For this exercise, return only the lines in the records below from the one holding "Given: Tap the sport.sky.de source domain" through the one holding "Given: Click the ExternalSink section heading", including both, exactly as they appear and without pictures.
===== EXTRACTED INFORMATION =====
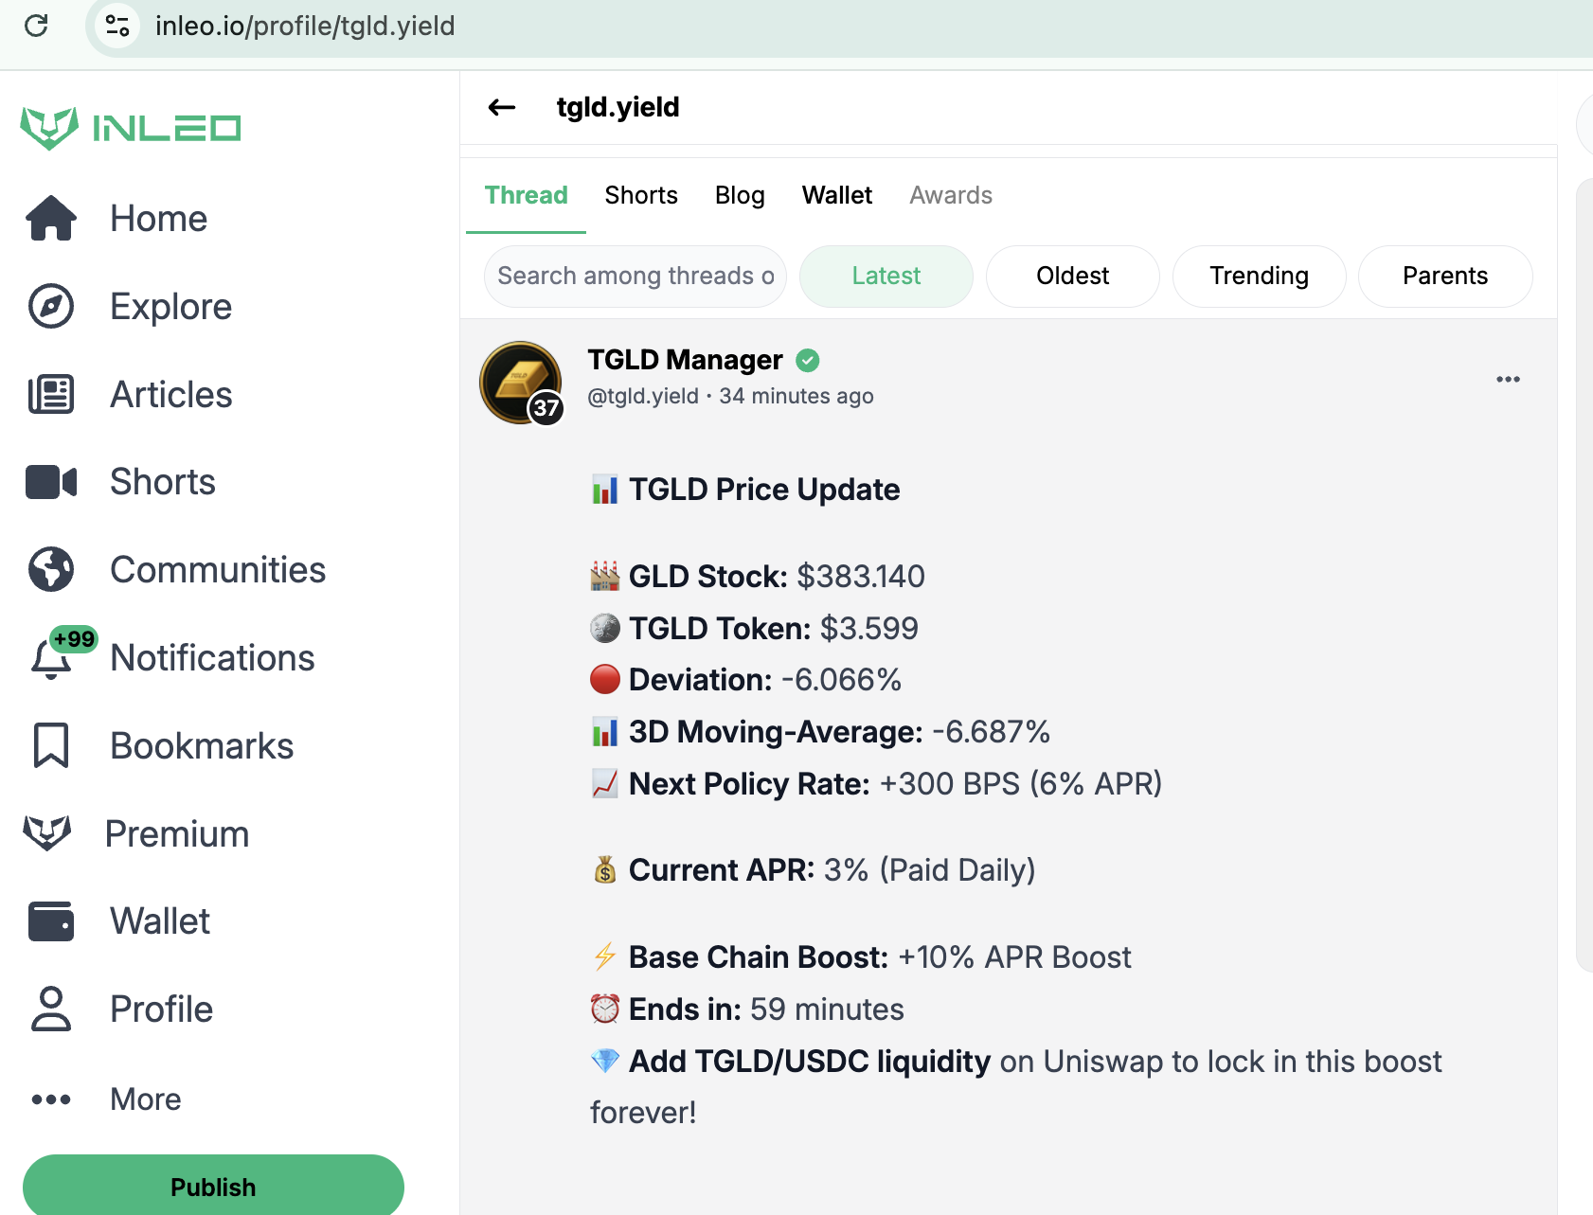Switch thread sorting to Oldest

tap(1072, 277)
=====
===== EXTRACTED INFORMATION =====
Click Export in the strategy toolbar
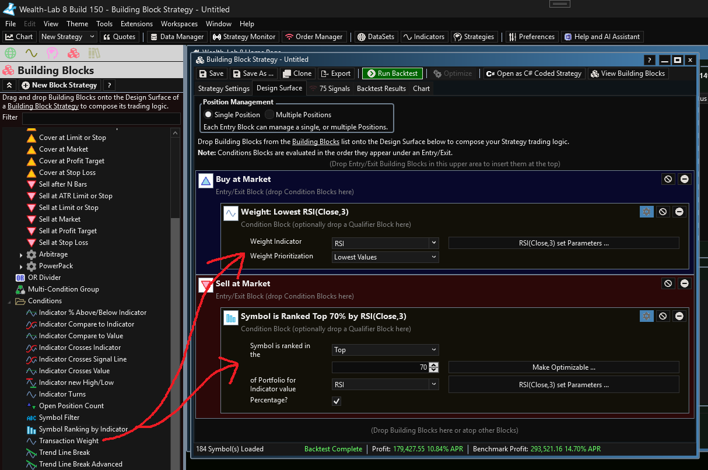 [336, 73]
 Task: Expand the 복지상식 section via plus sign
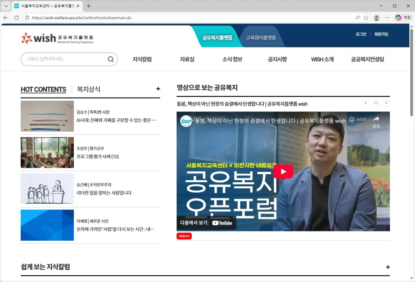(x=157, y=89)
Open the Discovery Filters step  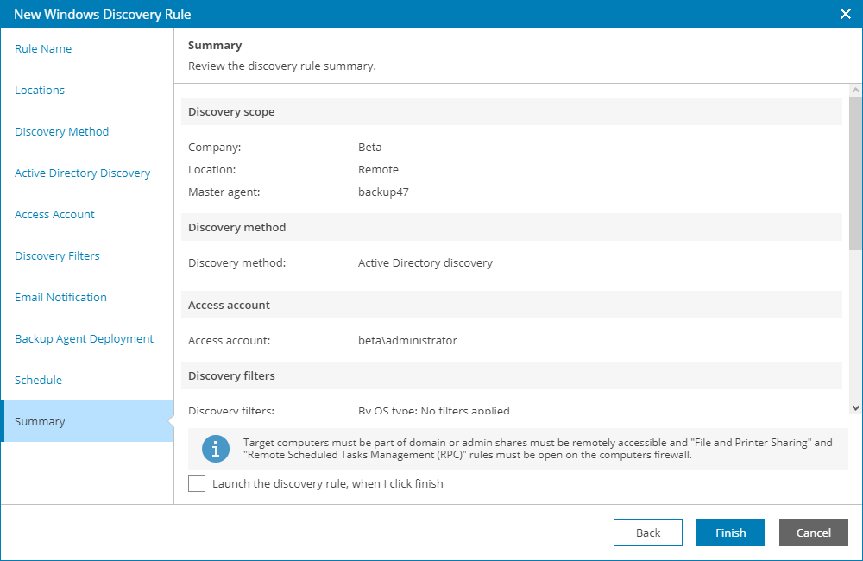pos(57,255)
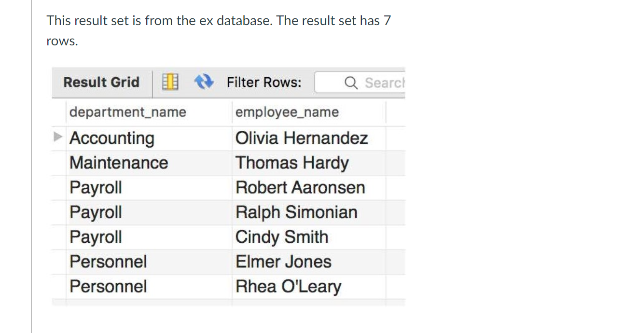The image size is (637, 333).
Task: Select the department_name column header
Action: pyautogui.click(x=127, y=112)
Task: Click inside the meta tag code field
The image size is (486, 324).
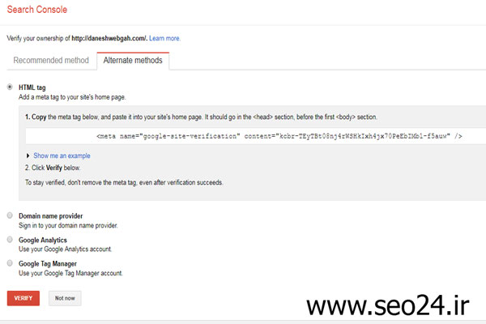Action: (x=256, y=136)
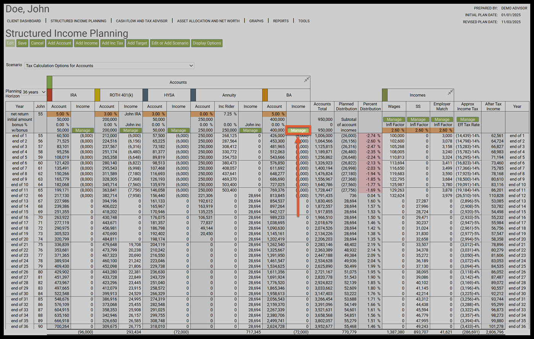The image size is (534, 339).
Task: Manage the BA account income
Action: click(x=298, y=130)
=====
===== EXTRACTED INFORMATION =====
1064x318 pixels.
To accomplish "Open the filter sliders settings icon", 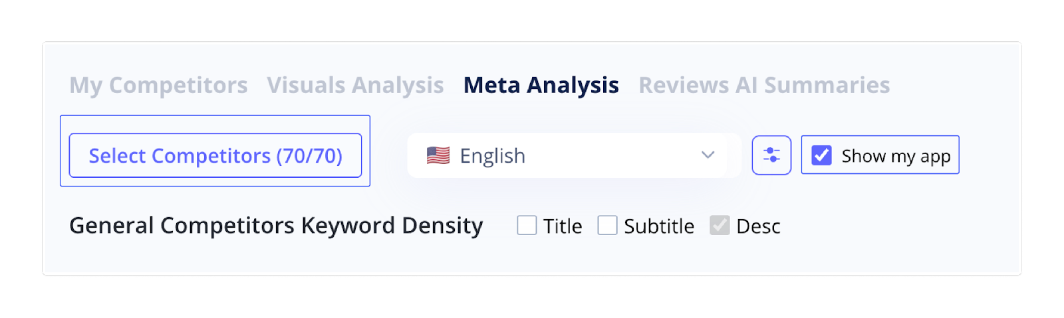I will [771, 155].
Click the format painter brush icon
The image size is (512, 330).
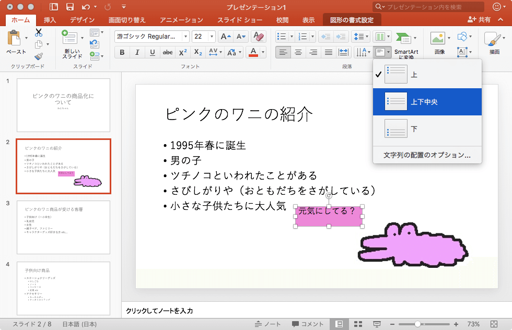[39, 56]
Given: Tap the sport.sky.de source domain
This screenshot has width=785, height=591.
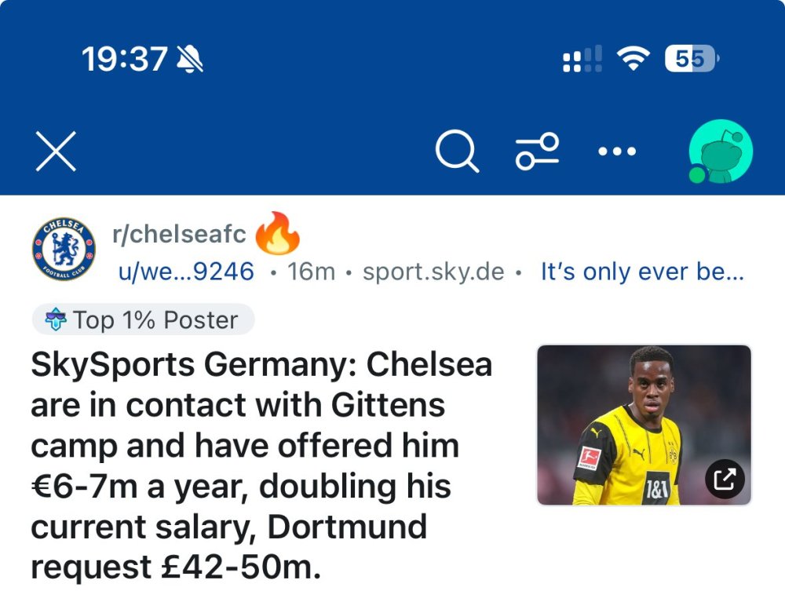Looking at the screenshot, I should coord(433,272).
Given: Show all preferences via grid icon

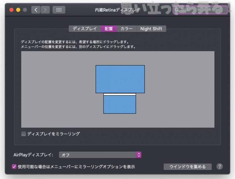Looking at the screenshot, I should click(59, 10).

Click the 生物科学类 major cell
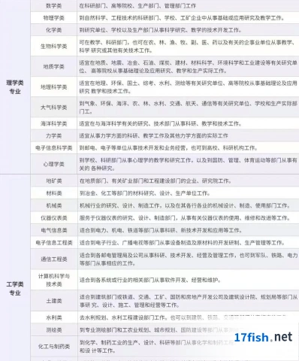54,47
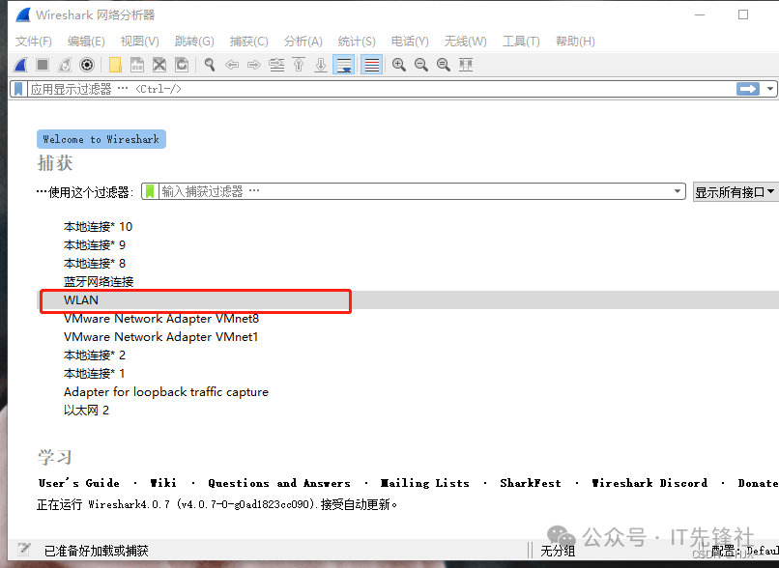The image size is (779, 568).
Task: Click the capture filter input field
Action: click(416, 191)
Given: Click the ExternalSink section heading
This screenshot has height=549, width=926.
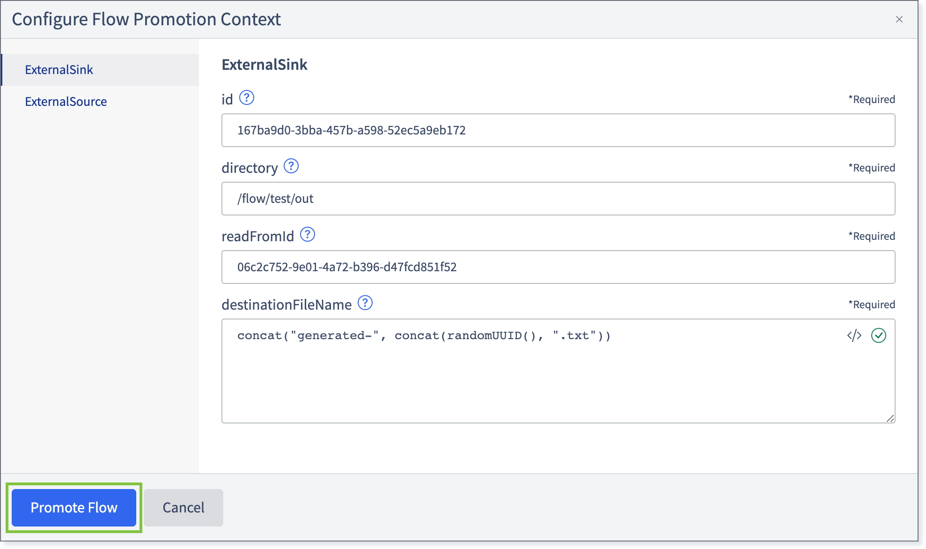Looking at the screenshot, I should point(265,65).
=====
PROBLEM SOLUTION ->
Given: Tap the sport.sky.de source domain
This screenshot has width=785, height=591.
Looking at the screenshot, I should coord(433,272).
Given: Show all preferences via grid icon

Looking at the screenshot, I should click(59, 10).

Click the 生物科学类 major cell
54,47
The image size is (779, 568).
Task: Click the capture filter input field
Action: click(416, 191)
Given: Click the ExternalSink section heading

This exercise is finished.